I came across this the other day. Kenny G and his trusty instrument sending himself up in a new Snickers ad in the USA.
The penny dropped and it made me realise that this campaign was being customised on a market by market basis. The Yanks get Kenny G and we get Joan Collins.
The Aussies get Ray Meagher ["Alf" from Home and Away for those of you who didn't spend their student days watching tosh on the telly]
From watching these it's clear that the campaign is simple and flexible enough to easily work across different markets. There a core thought for the message that leaves enough wiggle room to add value by finding the right "local" celeb and scenario to act as the centrepiece. All well and good.
Normally, I'm a fan of companies doing something bespoke for individual markets if budgets allow. It can avoid the dumbing down and dilution of any communication whilst giving a creative team freedom to explore something specifically tailored to the sensibilities of a particular audience.
In this instance though, I can't help feeling that overall effect is far less rather than more than the sum of its parts. Maybe it's the writing, maybe it's the casting, maybe it's the direction, maybe it's just that the incongruity of a celeb in an unusual setting isn't radical or funny enough. Either way, there's just something about these ads that make them feel lacking in ambition and scale. They're all just a bit "meh" in my view.

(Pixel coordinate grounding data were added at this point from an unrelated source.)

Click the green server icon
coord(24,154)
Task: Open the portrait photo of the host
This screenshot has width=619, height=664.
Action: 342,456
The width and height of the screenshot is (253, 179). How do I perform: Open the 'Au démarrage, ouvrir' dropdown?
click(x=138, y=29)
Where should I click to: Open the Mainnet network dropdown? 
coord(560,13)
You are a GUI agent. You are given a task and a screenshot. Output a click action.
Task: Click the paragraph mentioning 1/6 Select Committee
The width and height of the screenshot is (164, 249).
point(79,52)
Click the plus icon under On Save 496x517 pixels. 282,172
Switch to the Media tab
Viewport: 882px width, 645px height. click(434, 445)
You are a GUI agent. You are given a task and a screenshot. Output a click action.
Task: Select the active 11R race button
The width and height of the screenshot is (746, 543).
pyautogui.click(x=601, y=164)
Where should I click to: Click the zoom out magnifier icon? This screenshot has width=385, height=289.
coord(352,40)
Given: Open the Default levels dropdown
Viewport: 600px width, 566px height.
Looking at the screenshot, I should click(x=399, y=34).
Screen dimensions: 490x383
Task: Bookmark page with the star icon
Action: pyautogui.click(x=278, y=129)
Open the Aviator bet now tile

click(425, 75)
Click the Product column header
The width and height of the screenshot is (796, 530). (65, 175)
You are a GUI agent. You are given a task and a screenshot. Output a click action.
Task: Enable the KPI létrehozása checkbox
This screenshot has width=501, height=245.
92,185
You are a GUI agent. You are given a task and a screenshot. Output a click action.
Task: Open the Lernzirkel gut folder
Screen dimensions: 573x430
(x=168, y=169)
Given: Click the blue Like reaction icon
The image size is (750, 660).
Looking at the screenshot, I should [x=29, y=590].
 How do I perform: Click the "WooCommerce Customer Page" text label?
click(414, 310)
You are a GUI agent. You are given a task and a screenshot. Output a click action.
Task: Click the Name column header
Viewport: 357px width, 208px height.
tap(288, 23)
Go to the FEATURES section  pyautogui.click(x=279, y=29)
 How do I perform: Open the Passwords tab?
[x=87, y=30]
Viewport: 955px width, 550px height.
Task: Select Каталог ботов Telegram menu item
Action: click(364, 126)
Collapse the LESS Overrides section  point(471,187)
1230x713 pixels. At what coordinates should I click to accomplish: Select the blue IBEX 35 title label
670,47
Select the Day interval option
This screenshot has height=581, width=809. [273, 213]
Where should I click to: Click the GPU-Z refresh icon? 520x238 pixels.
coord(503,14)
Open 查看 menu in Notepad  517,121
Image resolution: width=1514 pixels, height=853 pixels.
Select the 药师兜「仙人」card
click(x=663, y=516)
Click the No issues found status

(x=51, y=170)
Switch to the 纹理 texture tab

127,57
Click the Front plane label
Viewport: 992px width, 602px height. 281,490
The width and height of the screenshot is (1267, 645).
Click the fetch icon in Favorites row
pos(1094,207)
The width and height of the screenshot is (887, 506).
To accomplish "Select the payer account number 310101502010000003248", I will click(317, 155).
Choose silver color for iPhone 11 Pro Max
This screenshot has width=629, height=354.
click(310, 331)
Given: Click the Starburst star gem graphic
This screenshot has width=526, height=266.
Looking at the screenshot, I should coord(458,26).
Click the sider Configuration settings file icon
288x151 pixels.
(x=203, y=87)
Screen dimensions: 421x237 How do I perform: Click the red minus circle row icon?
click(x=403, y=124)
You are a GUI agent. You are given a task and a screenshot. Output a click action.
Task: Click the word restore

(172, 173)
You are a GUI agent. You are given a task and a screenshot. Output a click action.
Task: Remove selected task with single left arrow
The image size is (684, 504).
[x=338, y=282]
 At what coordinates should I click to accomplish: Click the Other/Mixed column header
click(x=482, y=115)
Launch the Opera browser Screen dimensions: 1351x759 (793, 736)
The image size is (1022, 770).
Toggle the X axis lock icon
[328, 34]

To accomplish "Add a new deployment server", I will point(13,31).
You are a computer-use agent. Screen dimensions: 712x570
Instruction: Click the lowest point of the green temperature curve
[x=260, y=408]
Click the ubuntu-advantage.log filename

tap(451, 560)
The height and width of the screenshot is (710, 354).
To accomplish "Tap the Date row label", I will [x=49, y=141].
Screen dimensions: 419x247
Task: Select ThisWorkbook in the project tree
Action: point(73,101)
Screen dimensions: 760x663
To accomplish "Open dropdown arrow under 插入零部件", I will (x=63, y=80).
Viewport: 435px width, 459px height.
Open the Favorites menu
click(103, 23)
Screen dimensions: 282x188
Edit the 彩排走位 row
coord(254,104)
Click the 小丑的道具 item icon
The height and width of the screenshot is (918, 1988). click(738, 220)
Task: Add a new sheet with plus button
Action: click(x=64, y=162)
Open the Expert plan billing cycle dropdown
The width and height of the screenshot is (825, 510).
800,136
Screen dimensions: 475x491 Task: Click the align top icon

Sometimes it's better to pool resources and do something big and bold that has universal appeal. In fact, contrast this campaign with the previous Mr T ads for Snickers.
The strategy doesn't really same that different, Snickers comes across a hearty , but the execution just feels more confident, bolder, more effortlessly irreverent and they just seem far funnier and bang on for the audience in all the aforementioned countries [as far as I know the Mr T ad ran in the US].
I'm obviously unaware of the reasons why this approach was eventually jettisoned but I'm surprised that Mars reverted back to country specific ads after running something like that which cut through like a bastard [technical Millward Brown phrase].
Anyway, I might well be in a minority but these ads demonstrate that sometimes Think Global, Act Local is not always the best thing to do.